• Reading text:
::::::::

What: The app called Square which turns your phone into a card payment system. “Lots use it for my truck during the week. It’s super-convenient,” one trader says. Bates predicts we will be using it before long: “A lot of people ask if I take cards at my stall. If I think of the number of times I’ve lost business because [people are] asking me where the nearest cashpoint is … This way it could actually bring business to you.”
Where in London: A secure card payment system called iZettle was trialled over the summer at Shoreditch’s Red Market at an event called the Silicon Drinkabout. Its creators hope it can be rolled out in London markets soon.
MEX TO THE MAX
What: Tacos get serious. The Taco Guys make theirs filled with cinnamon-braised beef cheeks, marinated duck breast, batter-fried sustainable ono and other things. At a stall called Don Bugito there was corn covered in chilli-infused cream and even insects.

::::::::

• Available data:
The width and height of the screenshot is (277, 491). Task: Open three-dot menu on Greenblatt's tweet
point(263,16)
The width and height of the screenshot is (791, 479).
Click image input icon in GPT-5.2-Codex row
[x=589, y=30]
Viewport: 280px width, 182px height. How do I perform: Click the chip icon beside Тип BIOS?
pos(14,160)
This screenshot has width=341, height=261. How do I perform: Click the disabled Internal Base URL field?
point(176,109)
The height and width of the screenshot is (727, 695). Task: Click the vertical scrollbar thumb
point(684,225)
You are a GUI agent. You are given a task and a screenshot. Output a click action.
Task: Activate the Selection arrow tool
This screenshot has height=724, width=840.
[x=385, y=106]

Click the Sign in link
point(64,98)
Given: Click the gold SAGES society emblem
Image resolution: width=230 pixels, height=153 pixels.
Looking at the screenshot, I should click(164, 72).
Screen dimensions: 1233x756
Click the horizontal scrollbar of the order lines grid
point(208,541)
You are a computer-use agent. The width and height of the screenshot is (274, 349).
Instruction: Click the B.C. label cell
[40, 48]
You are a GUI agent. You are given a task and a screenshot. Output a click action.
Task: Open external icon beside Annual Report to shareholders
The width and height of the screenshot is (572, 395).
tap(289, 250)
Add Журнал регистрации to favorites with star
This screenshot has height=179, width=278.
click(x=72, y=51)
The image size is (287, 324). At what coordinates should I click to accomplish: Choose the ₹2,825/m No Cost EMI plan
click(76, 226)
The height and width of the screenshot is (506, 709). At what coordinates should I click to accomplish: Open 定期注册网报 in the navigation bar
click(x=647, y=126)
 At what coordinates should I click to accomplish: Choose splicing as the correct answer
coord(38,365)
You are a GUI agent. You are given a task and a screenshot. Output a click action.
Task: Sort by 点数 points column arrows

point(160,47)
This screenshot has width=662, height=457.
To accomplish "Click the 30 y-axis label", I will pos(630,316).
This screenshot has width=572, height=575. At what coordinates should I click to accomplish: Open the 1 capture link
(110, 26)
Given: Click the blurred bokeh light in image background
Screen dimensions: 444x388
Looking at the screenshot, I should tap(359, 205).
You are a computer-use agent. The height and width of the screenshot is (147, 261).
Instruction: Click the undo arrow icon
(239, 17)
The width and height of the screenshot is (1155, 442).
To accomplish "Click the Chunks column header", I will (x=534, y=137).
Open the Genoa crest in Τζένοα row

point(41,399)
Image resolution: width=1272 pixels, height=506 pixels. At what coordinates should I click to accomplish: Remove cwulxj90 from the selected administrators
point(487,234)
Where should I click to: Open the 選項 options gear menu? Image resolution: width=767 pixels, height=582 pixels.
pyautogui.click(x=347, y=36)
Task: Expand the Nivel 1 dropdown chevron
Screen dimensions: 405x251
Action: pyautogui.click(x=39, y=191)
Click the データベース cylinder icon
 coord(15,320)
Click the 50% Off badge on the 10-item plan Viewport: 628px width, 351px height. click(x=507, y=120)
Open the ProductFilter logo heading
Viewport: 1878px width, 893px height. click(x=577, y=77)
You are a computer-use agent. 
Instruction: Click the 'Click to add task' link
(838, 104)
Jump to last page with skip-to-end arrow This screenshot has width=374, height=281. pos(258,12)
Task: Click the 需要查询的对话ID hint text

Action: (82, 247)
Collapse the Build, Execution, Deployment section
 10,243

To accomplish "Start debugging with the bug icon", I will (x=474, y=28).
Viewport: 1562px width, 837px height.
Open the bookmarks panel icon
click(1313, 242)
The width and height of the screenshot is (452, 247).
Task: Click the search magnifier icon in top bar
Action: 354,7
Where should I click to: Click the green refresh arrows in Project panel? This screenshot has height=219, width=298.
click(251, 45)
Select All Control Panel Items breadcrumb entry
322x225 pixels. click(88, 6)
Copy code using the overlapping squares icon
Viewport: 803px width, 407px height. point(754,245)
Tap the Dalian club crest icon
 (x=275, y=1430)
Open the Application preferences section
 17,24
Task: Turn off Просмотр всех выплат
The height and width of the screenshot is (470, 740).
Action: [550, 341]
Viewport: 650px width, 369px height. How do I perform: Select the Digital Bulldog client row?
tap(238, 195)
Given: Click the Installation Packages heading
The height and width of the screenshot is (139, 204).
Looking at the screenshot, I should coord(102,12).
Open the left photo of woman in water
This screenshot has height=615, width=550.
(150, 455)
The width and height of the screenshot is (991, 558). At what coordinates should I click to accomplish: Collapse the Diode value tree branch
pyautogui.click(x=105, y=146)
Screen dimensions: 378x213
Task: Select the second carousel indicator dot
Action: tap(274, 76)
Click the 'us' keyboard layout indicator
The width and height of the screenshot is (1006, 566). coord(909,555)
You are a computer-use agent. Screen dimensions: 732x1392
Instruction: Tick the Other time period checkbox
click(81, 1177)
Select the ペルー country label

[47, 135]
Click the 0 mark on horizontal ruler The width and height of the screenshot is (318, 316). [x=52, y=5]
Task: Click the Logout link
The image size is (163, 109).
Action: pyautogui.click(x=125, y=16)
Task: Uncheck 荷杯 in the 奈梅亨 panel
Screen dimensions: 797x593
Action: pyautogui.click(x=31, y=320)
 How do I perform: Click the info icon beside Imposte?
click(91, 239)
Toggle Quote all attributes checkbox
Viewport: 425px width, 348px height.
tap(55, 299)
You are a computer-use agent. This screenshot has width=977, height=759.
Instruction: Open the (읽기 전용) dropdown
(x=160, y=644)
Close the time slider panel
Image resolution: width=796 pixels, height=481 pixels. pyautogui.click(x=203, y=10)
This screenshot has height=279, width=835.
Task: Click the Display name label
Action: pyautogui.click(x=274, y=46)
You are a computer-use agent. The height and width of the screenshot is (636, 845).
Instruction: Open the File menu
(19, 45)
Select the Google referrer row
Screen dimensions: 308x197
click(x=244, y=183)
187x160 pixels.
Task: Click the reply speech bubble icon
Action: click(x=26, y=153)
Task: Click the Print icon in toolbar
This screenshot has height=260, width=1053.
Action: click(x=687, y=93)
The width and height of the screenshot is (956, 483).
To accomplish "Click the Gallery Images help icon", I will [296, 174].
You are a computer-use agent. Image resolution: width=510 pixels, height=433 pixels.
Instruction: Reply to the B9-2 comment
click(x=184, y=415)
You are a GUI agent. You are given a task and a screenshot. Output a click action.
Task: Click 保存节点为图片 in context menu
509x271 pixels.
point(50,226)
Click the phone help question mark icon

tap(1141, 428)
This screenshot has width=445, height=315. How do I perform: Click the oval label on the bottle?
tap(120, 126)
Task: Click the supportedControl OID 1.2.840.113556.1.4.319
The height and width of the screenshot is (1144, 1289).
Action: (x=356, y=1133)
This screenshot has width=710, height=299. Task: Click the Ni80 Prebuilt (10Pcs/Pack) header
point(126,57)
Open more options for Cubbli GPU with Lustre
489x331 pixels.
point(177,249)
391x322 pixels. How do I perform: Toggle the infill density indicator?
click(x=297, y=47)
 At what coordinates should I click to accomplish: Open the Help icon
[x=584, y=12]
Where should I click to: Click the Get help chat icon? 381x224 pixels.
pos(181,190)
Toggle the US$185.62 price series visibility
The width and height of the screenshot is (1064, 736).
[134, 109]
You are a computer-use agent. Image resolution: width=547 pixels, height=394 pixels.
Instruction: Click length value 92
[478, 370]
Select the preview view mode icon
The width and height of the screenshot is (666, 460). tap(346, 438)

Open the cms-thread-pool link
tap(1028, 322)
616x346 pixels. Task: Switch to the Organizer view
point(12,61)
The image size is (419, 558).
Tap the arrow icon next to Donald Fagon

::::::::

• What you will do:
Reproduce the entire market text above, from "What: The app called Square" through the line about insects, word for word.

• Your response:
What: The app called Square which turns your phone into a card payment system. “Lots use it for my truck during the week. It’s super-convenient,” one trader says. Bates predicts we will be using it before long: “A lot of people ask if I take cards at my stall. If I think of the number of times I’ve lost business because [people are] asking me where the nearest cashpoint is … This way it could actually bring business to you.”
Where in London: A secure card payment system called iZettle was trialled over the summer at Shoreditch’s Red Market at an event called the Silicon Drinkabout. Its creators hope it can be rolled out in London markets soon.
MEX TO THE MAX
What: Tacos get serious. The Taco Guys make theirs filled with cinnamon-braised beef cheeks, marinated duck breast, batter-fried sustainable ono and other things. At a stall called Don Bugito there was corn covered in chilli-infused cream and even insects.